Presso la casa madre, cioè, si punta per vincere. E per vincere a tutti i costi si getta via il sacrificabile. Ossia l'Italia, che si presenta spesso debole all'interno della stessa multinazionale negli equilibri di potere. E perché non possiede un governo nazionale sufficientemente forte da creare troppi problemi quando si va via. Ma in generale tutta l'Europa è destinata a diventare presto solo un grande mercato con grosse riduzioni della produzione.

Per giunta, i “numeri” italiani restano ancora distanti dagli altri paesi industrializzati: il ritmo di crescita, il prodotto interno lordo, la produttività, ecc. ecc., registrano tassi inferiori tra quasi tutti i paesi dell'area Euro, la pressione fiscale è perennemente superiore a quella dei nostri competitori.

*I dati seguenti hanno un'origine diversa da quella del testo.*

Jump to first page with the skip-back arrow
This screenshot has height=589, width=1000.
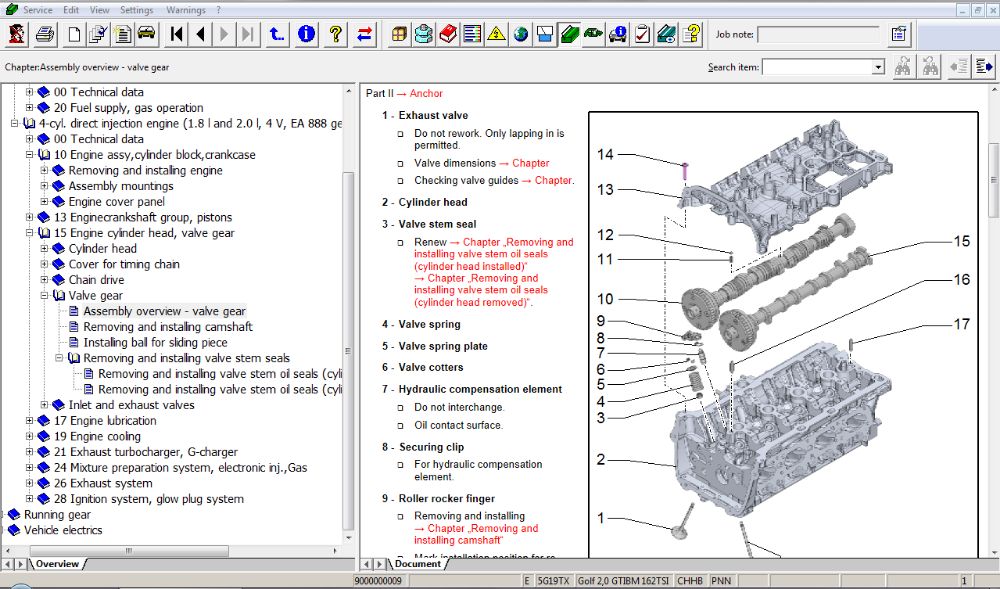coord(177,35)
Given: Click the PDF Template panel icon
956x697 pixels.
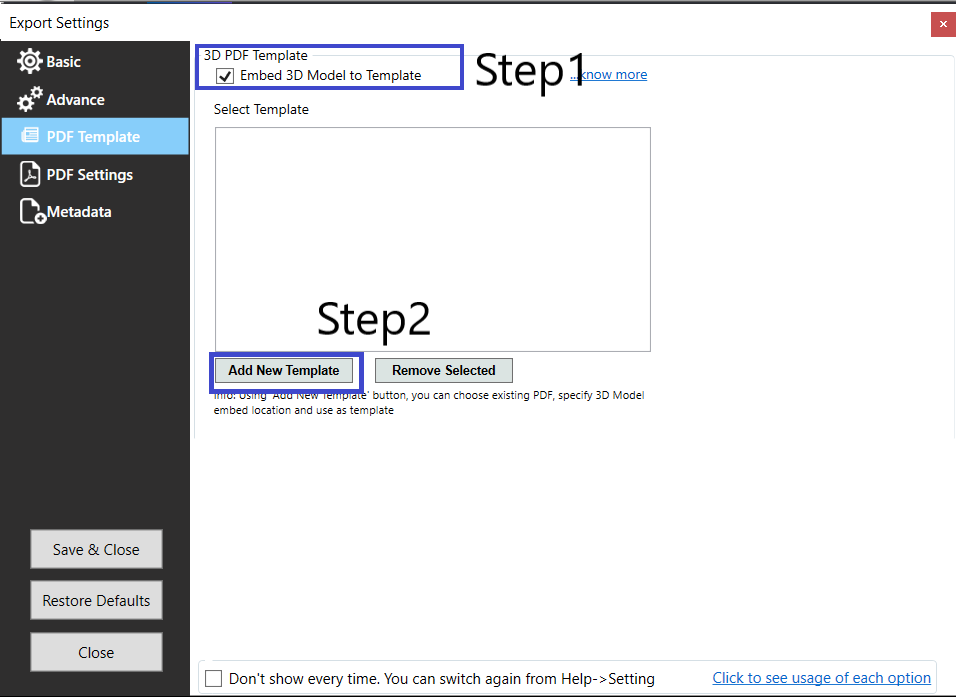Looking at the screenshot, I should tap(28, 136).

Quanto all'andamento più generale dell'economia, le statistiche ci dicono che i posti di lavoro aumenteranno, se aumenteranno, con tassi insignificanti.

Oggi le potenzialità per ripartire ci sono a patto che si cambi “pelle” e si ripensi ad un nuovo modello di sviluppo attraverso il rilancio delle infrastrutture e dei lavori pubblici, un ricorso più agevole al credito bancario, una burocrazia più snella, una migliore formazione del personale, una giustizia più veloce ed efficiente.

Anche, però, il sistema imprenditoriale dovrà farsi carico di una maggiore competitività di prodotto e di processo e quindi di un costante aggiornamento dell'uno e dell'altro.

Si tratta di una strada obbligata, soprattutto, per la piccola e media impresa, perché il problema di fondo resta la crescita insoddisfacente per poter affrontare adeguatamente il “mercato globale”.

Il caso delle singole multinazionali che delocalizzano dall'Italia pone, dunque, in maniera drammatica il problema di questo tipo di economia globalizzata, nell'ambito della quale i capitali si spostano, secondo convenienza, dove produrre costa meno.

E davanti ad uno strapotere tanto forte da schiacciare popoli e nazioni, si mettono in tragica evidenza i ritardi culturali dell'Europa e dell'Italia, nonché i limiti delle vecchie ideologie.

Davanti alle legittime proteste dei lavoratori si fa appello alla preistorica logica del “lasciar fare”, che appare nel 21° secolo del tutto inadeguata, dal momento che il nuovo capitalismo, (definito da Luttwak “turbo-capitalismo”) è in grado di abbattere addirittura strutture sociali e Stati nazionali.